Camboya, 1978 (Rithy Panh)

La representación de la oscuridad

Camboya, 1978 está atravesada de principio a fin por una contradicción que no deja al descubierto sino el vacío sobre el que sus planos hacen ejercicios de funambulismo casi imposibles para evitar hundirse en la oscuridad de la muerte que late bajo la estructura de silencios impuestos y ocultamientos que sostiene el suelo por el que caminan, perdidos, los protagonistas. Los grandes planos generales que aúnan el cielo y el suelo ofreciendo una instantánea completa del paisaje, constituyen el eje sobre el que orbitan el resto de decisiones de puesta en escena de la cinta; la paradoja surge, precisamente, porque, pese a la amplitud visual que la cámara del cineasta le concede al ojo del espectador, pese a que los espacios siempre funcionan dentro de la composición como fotografías estáticas cargadas de aire cuyas paredes naturales proyectan una simulación de transparencia liberadora, el trío de personajes principales no llega nunca a saber en qué parte de Camboya se encuentra, lo que provoca que la atmósfera fílmica vire de la proyección de frescura inicial a una pesada sensación de asfixia que se irá tensando a medida que vaya avanzando el metraje. Los planos no pueden ser más grandes, ni abarcar más extensión de terreno ni más cuerpos, y, sin embargo, no consiguen encerrar dentro de sus límites lo más importante.

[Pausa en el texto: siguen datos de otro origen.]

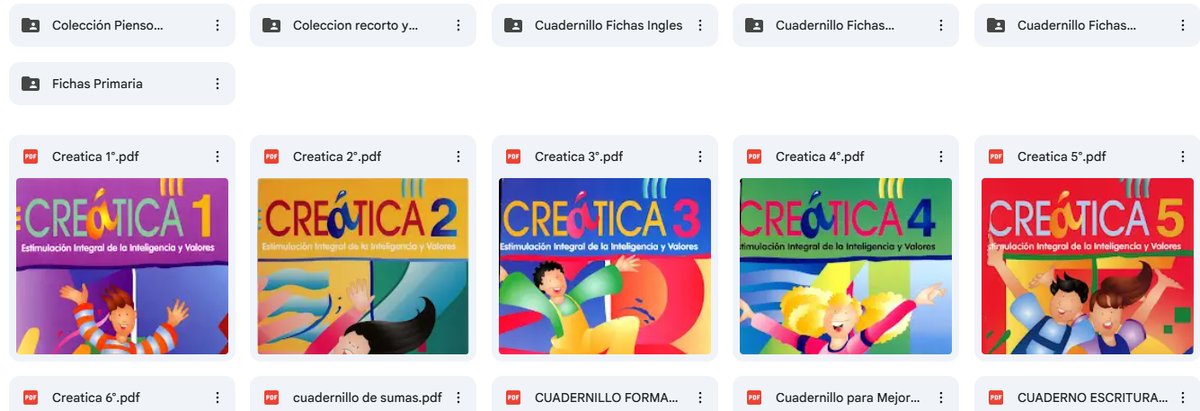Open more options for Creatica 6°.pdf
This screenshot has width=1200, height=411.
(217, 397)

Si la secuencia inicial está cincelada sobre la luz suave del día es, precisamente, para que cuando comiencen a surgir los primeros ecos de la brutal represión cometida por Pol Pot, el contraste entre la claridad limpia de su superficie y la crueldad ilógica que esta esconde esté muy marcado. Es ese constante choque visual, esa fricción dialéctica entre las imágenes dentro de las que se mueven con desesperación y desconcierto los protagonistas y los elementos que permanecen enmudecidos por el fuera de campo, el que marca la dinámica estética de la película. La ética va por otro lado: las intenciones de Rithy Panh permanecen opacadas por la monotonía que ahoga cada secuencia a partir del momento concreto en el que la idea germinal que ordena cada imagen se convierte en un esquema visual totalitario que devora casi todo lo que hay a su alrededor, que encorseta las escenas y a los personajes, dejando muy poco espacio para que la película pueda desarrollar un discurso que exponga algo más allá de lo evidente, de lo que ya se sabe.

El director dedica todos sus esfuerzos en narrar el descubrimiento que hacen los protagonistas —periodistas extranjeros— de las torturas, asesinatos y delitos de lesa humanidad cometidos por el régimen de los Jemeres rojos; es decir, se dedica a enunciar lo ya conocido, las atrocidades perpetradas por el régimen de Pol Pot, sin ir más allá de su exposición superficial. Posiblemente, el vértice más interesante sobre el que Panh podía haber colocado su cámara era el que albergaba un profundo cuestionamiento sobre las formas en que se puede representar unos hechos inenarrables —lo acontecido en los campos de la muerte— de los que, además, no hay casi documentos visuales, más allá de los breves fragmentos sembrados a lo largo del metraje. Cómo se puede, entonces, articular una reflexión profunda sobre el horror a través de la ficción; cómo se puede arrojar luz sobre unos acontecimientos que sucedieron en la oscuridad y que, debido a la ausencia de imágenes documentales, permanecen ocultos dentro de cierta oscuridad. El cineasta nunca llega a meditar ni a responder a estas preguntas. El recorrido que llevan a cabo los protagonistas hasta dicha oscuridad y sus esfuerzos por capturarla podría haber ejercido de columna vertebral de un relato reflexivo muy interesante. Camboya, 1978, sin embargo, se estanca debido a la repetición mecánica que hace de un mismo gesto —la esquematización de la puesta en escena descrita arriba— y sólo en momentos aislados llega a aprovechar algo de su potencial.